The Beginning of Amazon

On July 5, 1994, Amazon was officially founded under the name “Cadabra” (as in abracadabra) by young Princeton graduate Jeff Bezos within a garage space in his rental home in Bellevue, Washington.

What are 5 facts about Amazon? ›

Amazon – 25 Amazing Stats and Facts
  • What does Amazon do: ...
  • Company name: Amazon.com, Inc.
  • Founded in: 1994.
  • Founded by: Jeff Bezos (Jeffrey Preston Bezos)
  • Headquarters: Seattle, Washington.
  • Number of Amazon employees: 647,500 employees.
  • Revenue: USD 296.3 Billion.
  • Funding raised: USD 56 Million.

Is Jeff Bezos' mom Mexican? ›

Jeff Bezos, the business magnate, is a prominent American family active in business and philanthropy. He and his former wife Mackenzie Scott co-founded Amazon. Jeff's mother and stepfather are the co-founders of the Bezos Family Foundation. The family members have Danish-American, Mexican American and Cuban heritage.
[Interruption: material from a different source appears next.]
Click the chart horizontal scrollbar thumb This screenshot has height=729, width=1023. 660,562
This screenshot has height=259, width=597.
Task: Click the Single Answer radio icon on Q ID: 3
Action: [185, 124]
Was Bezos rich before Amazon? ›

Bezos was quite successful even before his startup, when he was senior VP at the D. E. Shaw investment firm, but he truly began gaining wealth in 1997, after Amazon went public – the founder raised $54 million through the IPO then, which made him a millionaire for the first time.

Did Jeff Bezos' siblings invest in Amazon? ›

While we adhere to strict editorial guidelines, partners on this page may provide us earnings. Jeff Bezos' siblings, Mark and Christina, took a leap of faith by investing $10,000 each in a fledgling online book store. Their decision to purchase 30,000 shares of Amazon.com Inc. back in 1996 was a risky move.

How did Jeff Bezos lose 20 billion dollars? ›

The decline in Amazon's stock value — and consequently Bezos' fortune — was the result of global market rout. It started with Japan's Nikkei 225 index plunging 12%, its worst day since the 1987 Black Monday crash.

Is Amazon still losing money? ›

In 2023, Amazon reported $30.4 billion in net income, up from a $2.7 billion loss in 2022. For the three months ending in December, it reported $10.6 billion in net income, up from $300 million in the same time period a year ago.

Is Amazon unprofitable? ›

Cost cuts and a record holiday season, which included a 9% fourth-quarter increase in online sales, turned a $2.7 billion loss in 2022 to a $30.4 billion profit last year at Amazon, the tech giant reported Thursday afternoon.

Why has Amazon been dropping? ›

Amazon suffered its worst trading day of 2024 following its second-quarter earnings report. Shares fell 8.8% after Amazon reported lower-than-expected sales for the second quarter in an earnings statement published Aug. 1.